◆ Problem
Apart from the images, the entire listing below must be restated word for word.
--- Records shown Enclosed Below ---
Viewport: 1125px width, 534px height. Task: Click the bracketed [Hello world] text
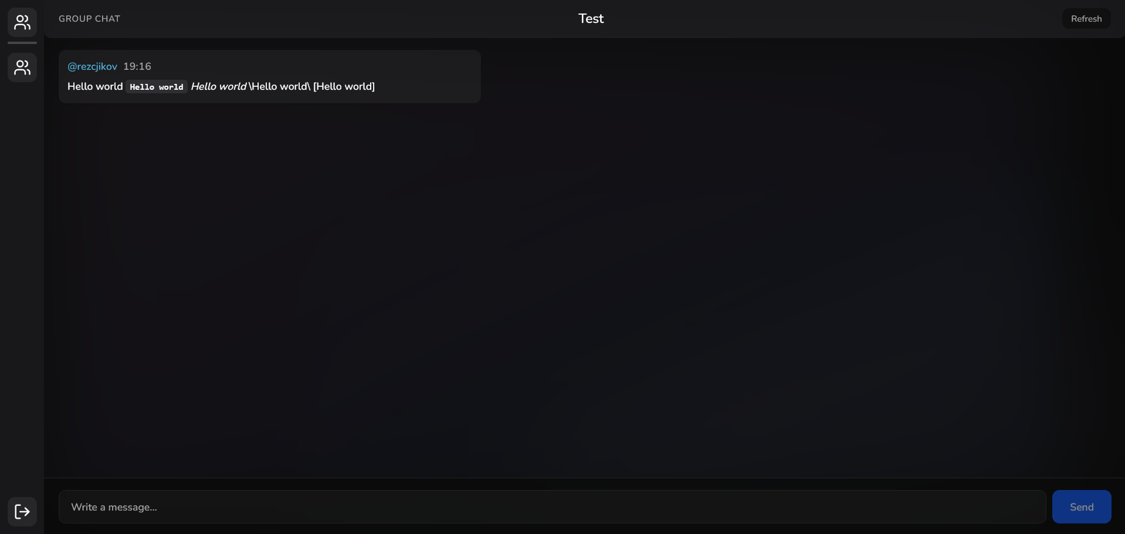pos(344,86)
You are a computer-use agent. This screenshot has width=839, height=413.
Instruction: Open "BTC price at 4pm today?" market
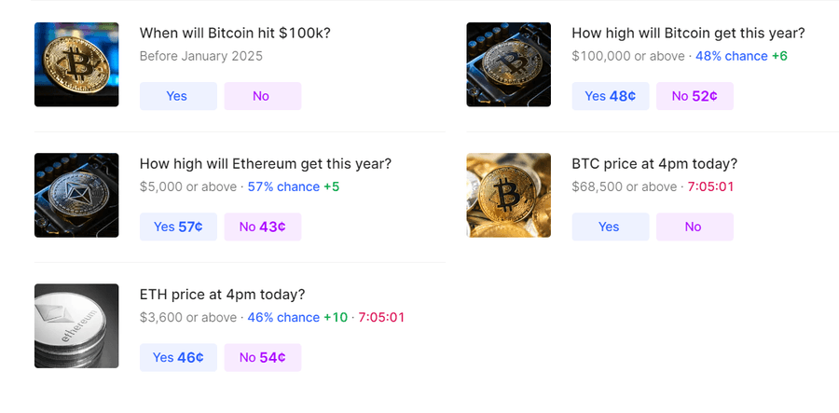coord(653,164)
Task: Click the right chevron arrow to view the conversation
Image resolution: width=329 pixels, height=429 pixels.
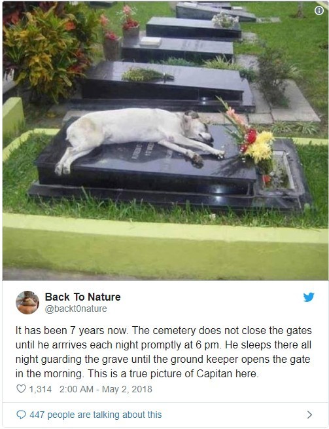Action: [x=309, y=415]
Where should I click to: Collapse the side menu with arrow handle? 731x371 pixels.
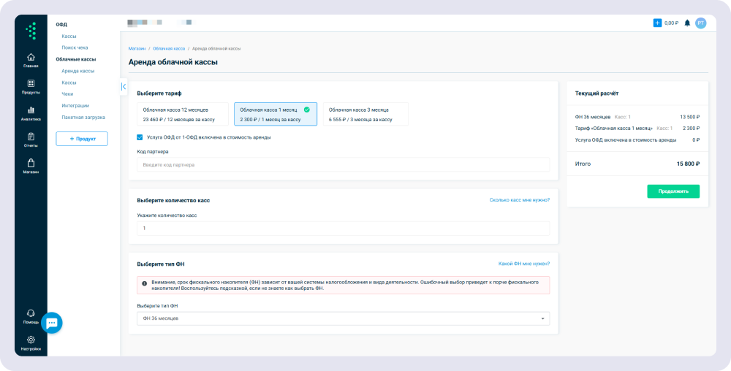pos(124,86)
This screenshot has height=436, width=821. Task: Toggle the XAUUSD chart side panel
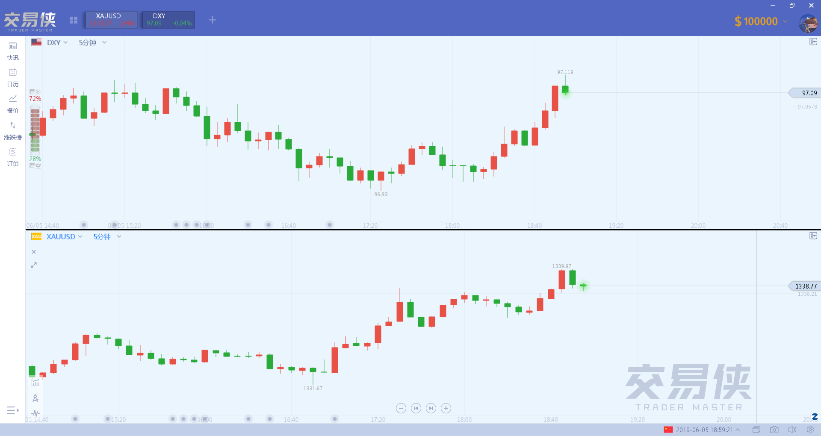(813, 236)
--- End of Enclosed Records shown ---
◆ Your response
Viewport: 1125px width, 534px height. Task: Click the bracketed [Hello world] text
pos(344,86)
You are a computer-use agent. This screenshot has width=839, height=413.
Instruction: Open "BTC price at 4pm today?" market
coord(653,164)
Task: Click the right chevron arrow to view the conversation
Image resolution: width=329 pixels, height=429 pixels.
Action: [x=309, y=415]
Where should I click to: Collapse the side menu with arrow handle? 731x371 pixels.
pos(124,86)
This screenshot has height=436, width=821. Task: Toggle the XAUUSD chart side panel
(813, 236)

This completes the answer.